A Agência Nacional de Aviação Civil (Anac) atualizou as regras para o transporte de carregadores portáteis, conhecidos como power banks, em voos. A medida segue orientações internacionais e tem como principal objetivo reforçar a segurança durante as viagens aéreas.
🔒 Por que as regras foram atualizadas?
Segundo a Anac, a decisão busca reduzir o risco de incêndios dentro da cabine.
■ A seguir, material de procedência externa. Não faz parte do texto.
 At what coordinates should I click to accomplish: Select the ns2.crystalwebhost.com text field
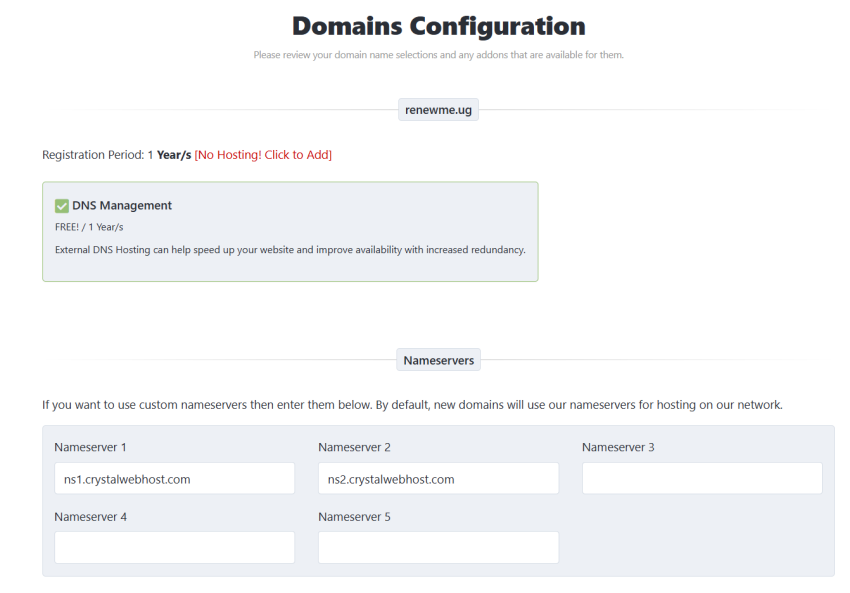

Isso porque baterias de lítio — presentes nos power banks — podem apresentar falhas e causar superaquecimento, oferecendo perigo durante o voo.
A atualização foi oficializada por meio de uma portaria publicada no Diário Oficial da União, que incorpora também as recomendações da Organização da Aviação Civil Internacional (Oaci).
⚠️ Quais são as novas regras?
Se você costuma viajar com power bank, fique atento às exigências:
- ✔️ Devem ser transportados exclusivamente na bagagem de mão (regra já existente, agora reforçada);
- 🔢 Cada passageiro pode levar no máximo dois power banks;
- 🔋 A capacidade permitida é de até 100Wh;
- ⚠️ Dispositivos entre 100Wh e 160Wh precisam de autorização prévia da companhia aérea;
- ❌ Modelos com mais de 160Wh são proibidos e devem ser descartados antes do embarque;
- 🚫 Não é permitido usar o power bank para carregar outros eletrônicos durante o voo;
- 🔌 Os dispositivos devem estar protegidos contra curto-circuito (com terminais isolados ou na embalagem original);
- 🔄 É proibido recarregar power banks dentro da aeronave.
📢 Dica importante antes de viajar
A Anac recomenda que os passageiros entrem em contato com a companhia aérea antes do embarque caso estejam levando power banks. Isso evita imprevistos e garante que tudo esteja dentro das normas.
🧳 Segurança em primeiro lugar
As novas regras reforçam uma tendência global de maior controle sobre o transporte de baterias em voos. Apesar de parecerem restritivas, elas são fundamentais para garantir a segurança de todos a bordo.
Antes de viajar, vale sempre conferir as exigências atualizadas — pequenos cuidados podem evitar grandes problemas durante sua jornada.